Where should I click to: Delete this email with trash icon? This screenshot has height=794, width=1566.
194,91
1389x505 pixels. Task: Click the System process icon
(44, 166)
########################################
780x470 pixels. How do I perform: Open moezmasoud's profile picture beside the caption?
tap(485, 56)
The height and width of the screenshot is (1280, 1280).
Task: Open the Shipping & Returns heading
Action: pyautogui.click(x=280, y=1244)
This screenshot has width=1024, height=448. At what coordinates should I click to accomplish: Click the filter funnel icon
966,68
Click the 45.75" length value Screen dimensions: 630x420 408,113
########################################
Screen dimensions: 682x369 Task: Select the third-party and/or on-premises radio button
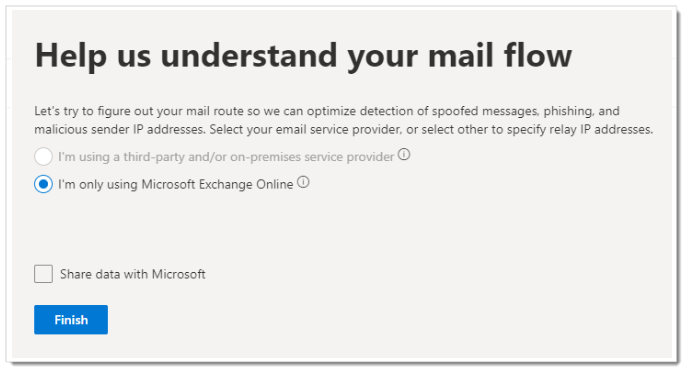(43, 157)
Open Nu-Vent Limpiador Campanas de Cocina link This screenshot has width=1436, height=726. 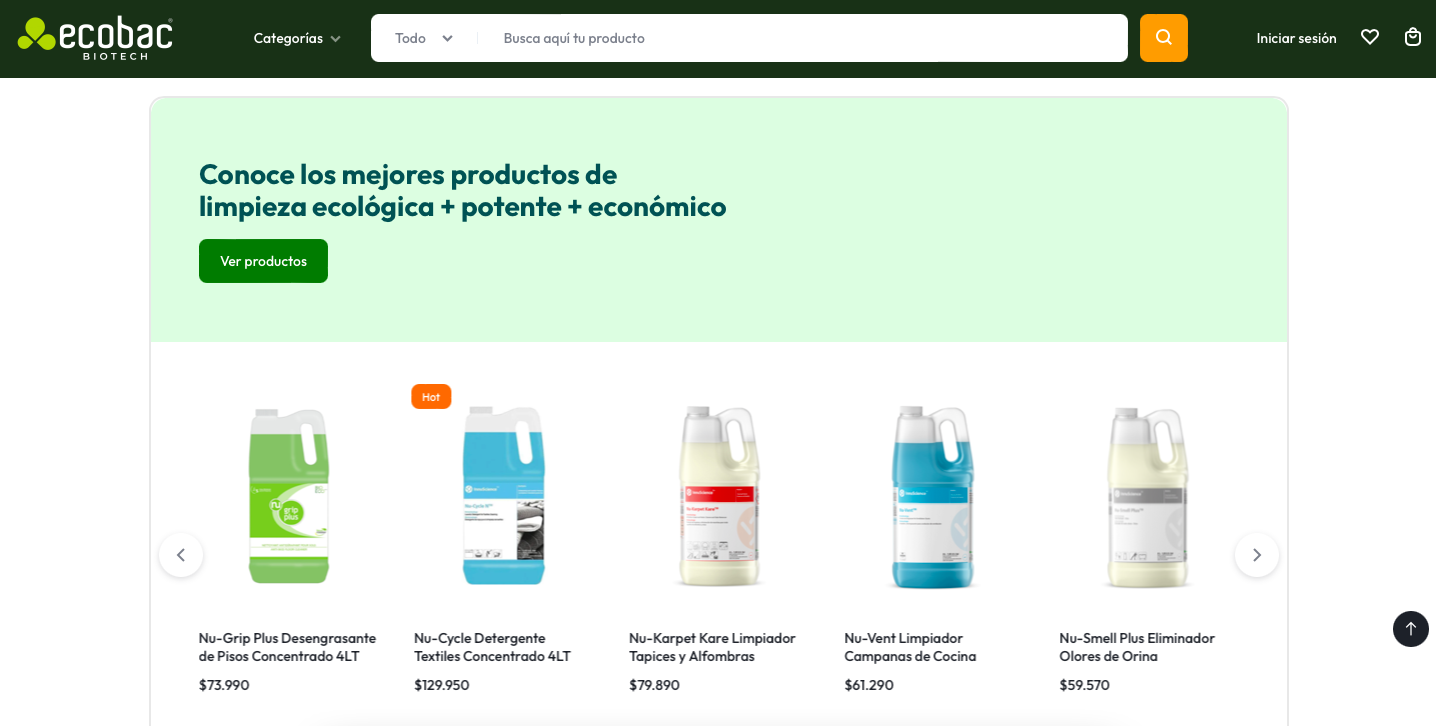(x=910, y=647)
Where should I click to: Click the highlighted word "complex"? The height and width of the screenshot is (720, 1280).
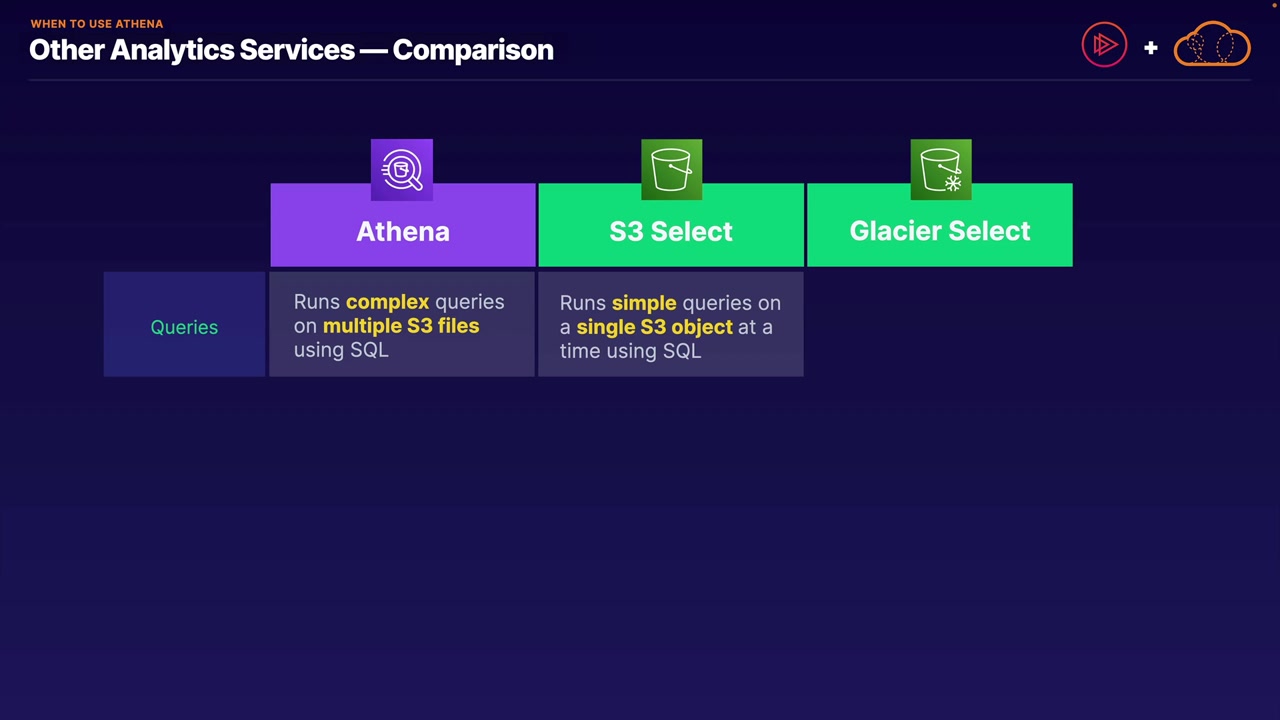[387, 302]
########################################
§ **Exercise aim**:
What is asked for is an exact copy of the lines above from the one containing "This screenshot has width=1024, height=448." through the one containing "dimensions: 630x420 408,113", and only those.

§ **Output for this exercise**:
This screenshot has width=1024, height=448. At what coordinates should I click to accomplish: Click the filter funnel icon
966,68
Click the 45.75" length value Screen dimensions: 630x420 408,113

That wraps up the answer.